'''
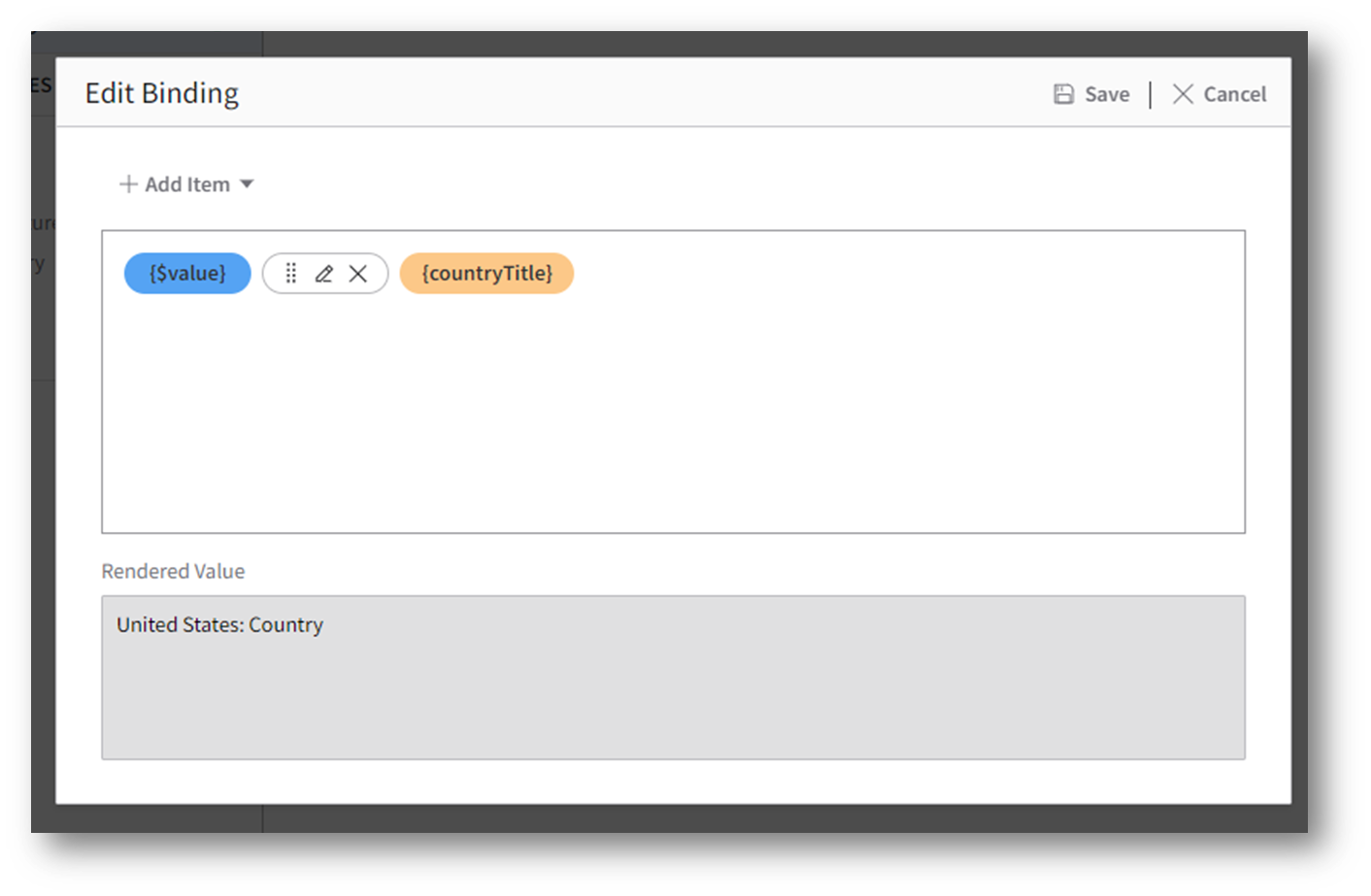This screenshot has height=896, width=1371.
Task: Select the {countryTitle} orange token
Action: tap(486, 274)
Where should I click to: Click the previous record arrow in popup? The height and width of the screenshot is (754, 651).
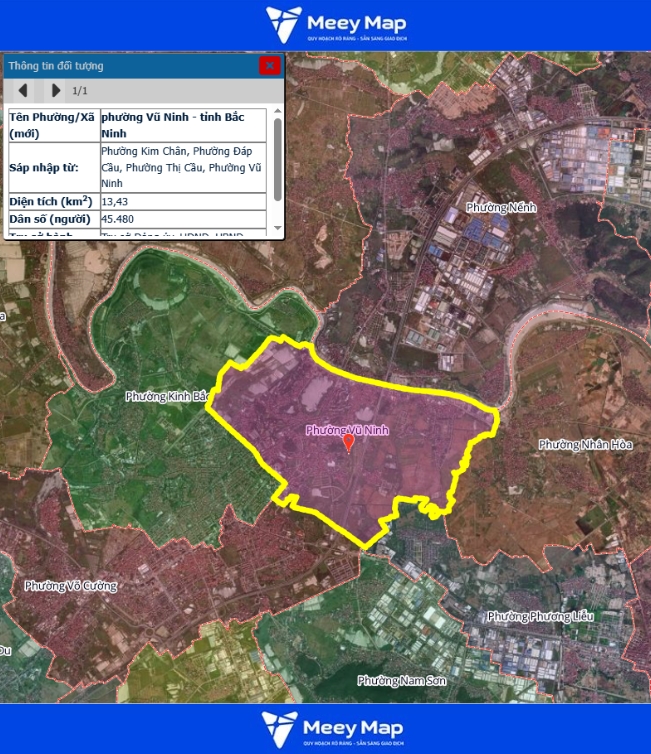coord(22,91)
'''
#### WORK TO BE COMPLETED
Beginning at the line with "Where should I", reproduce word for word each line through the last line of the records. Include both ends but no pictures.

#### SOLUTION TO THE EXERCISE
Where should I click to: Click the previous record arrow in popup? The height and width of the screenshot is (754, 651).
coord(22,91)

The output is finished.